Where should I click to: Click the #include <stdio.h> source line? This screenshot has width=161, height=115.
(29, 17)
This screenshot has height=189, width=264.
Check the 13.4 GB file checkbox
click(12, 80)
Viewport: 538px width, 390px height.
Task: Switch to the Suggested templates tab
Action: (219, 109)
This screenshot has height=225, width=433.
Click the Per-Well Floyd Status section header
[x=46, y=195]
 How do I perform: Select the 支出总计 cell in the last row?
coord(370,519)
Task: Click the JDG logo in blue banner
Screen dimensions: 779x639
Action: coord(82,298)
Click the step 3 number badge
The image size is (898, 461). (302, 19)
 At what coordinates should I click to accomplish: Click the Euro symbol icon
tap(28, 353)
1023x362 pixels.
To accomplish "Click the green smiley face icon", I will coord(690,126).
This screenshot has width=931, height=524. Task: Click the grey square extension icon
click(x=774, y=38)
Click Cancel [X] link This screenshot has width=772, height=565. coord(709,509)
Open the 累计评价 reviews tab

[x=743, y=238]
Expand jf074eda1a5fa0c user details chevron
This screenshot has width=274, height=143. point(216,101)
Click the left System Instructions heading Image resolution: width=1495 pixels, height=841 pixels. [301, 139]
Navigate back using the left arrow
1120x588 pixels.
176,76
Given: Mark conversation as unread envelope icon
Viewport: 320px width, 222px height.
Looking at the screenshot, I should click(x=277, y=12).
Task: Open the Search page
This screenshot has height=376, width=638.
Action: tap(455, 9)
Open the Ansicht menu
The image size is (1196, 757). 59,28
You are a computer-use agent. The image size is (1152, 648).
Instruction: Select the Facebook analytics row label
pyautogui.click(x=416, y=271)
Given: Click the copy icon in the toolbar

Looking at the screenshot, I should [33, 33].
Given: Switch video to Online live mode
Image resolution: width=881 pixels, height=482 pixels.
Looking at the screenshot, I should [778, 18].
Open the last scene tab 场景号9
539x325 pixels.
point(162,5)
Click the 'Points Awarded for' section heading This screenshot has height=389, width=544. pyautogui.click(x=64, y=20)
::::::::
» **Work required**: Among the lines above, find the one with "At what coordinates" and the one with "Given: Mark conversation". Quote both and everything between them, exactly.

» **Task answer**:
 At what coordinates should I click to accomplish: Click the Euro symbol icon
tap(28, 353)
1023x362 pixels.
To accomplish "Click the green smiley face icon", I will coord(690,126).
This screenshot has width=931, height=524. Task: Click the grey square extension icon
click(x=774, y=38)
Click Cancel [X] link This screenshot has width=772, height=565. coord(709,509)
Open the 累计评价 reviews tab

[x=743, y=238]
Expand jf074eda1a5fa0c user details chevron
This screenshot has width=274, height=143. point(216,101)
Click the left System Instructions heading Image resolution: width=1495 pixels, height=841 pixels. [301, 139]
Navigate back using the left arrow
1120x588 pixels.
176,76
Given: Mark conversation as unread envelope icon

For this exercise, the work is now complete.